### Do this
Return every line from the one containing "Where should I" down to the one containing "pyautogui.click(x=390, y=320)", unchanged and with both end lines included.

### The data
◆ ◆ ◆ ◆ ◆ ◆ ◆

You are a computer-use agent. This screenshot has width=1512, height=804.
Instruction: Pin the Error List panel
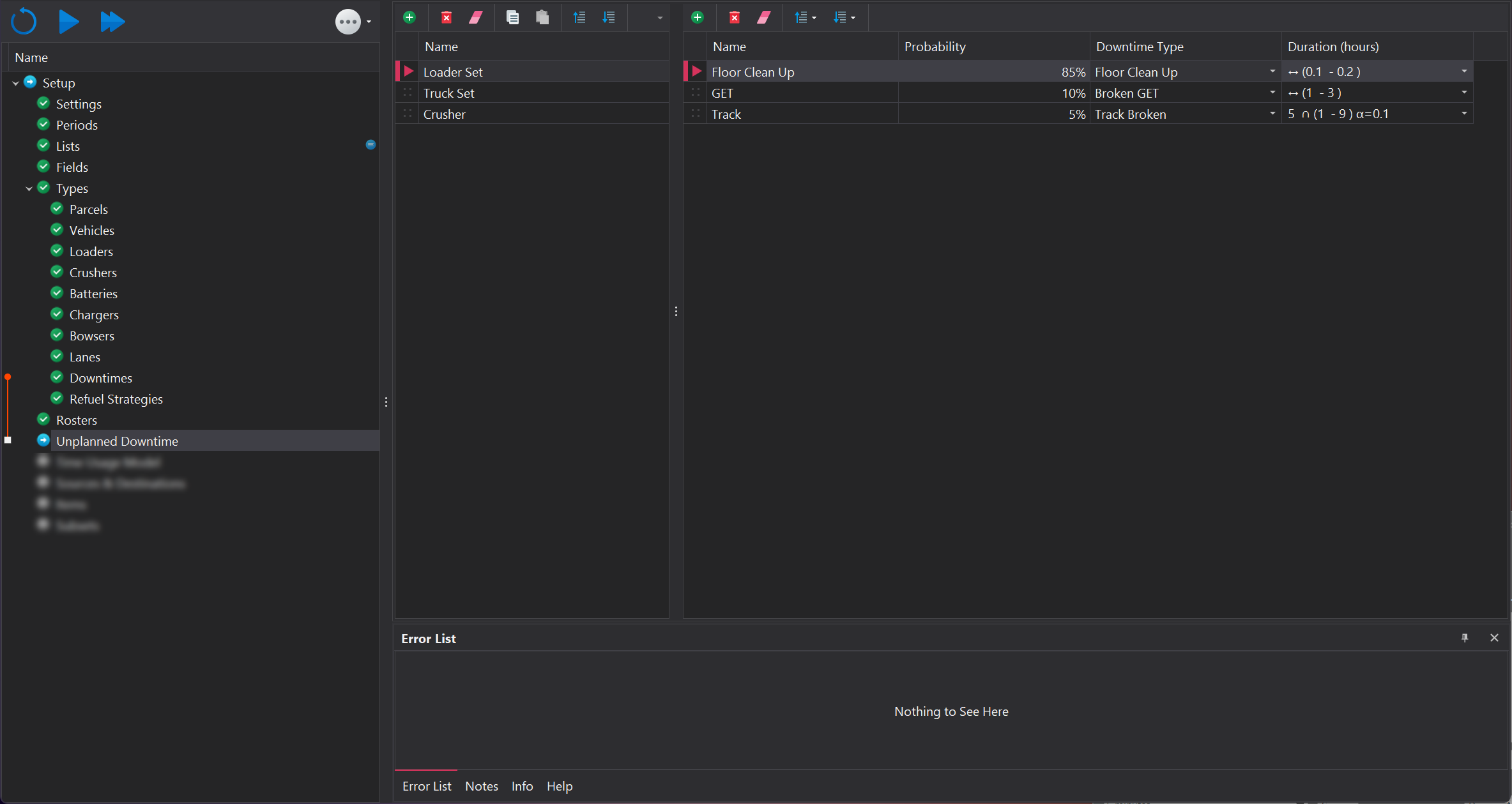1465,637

◆ ◆ ◆ ◆ ◆ ◆ ◆

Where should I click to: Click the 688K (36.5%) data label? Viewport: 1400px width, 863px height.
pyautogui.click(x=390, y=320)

◆ ◆ ◆ ◆ ◆ ◆ ◆

### Answer to this exercise
Where should I click to: Click the 688K (36.5%) data label? Viewport: 1400px width, 863px height.
pyautogui.click(x=390, y=320)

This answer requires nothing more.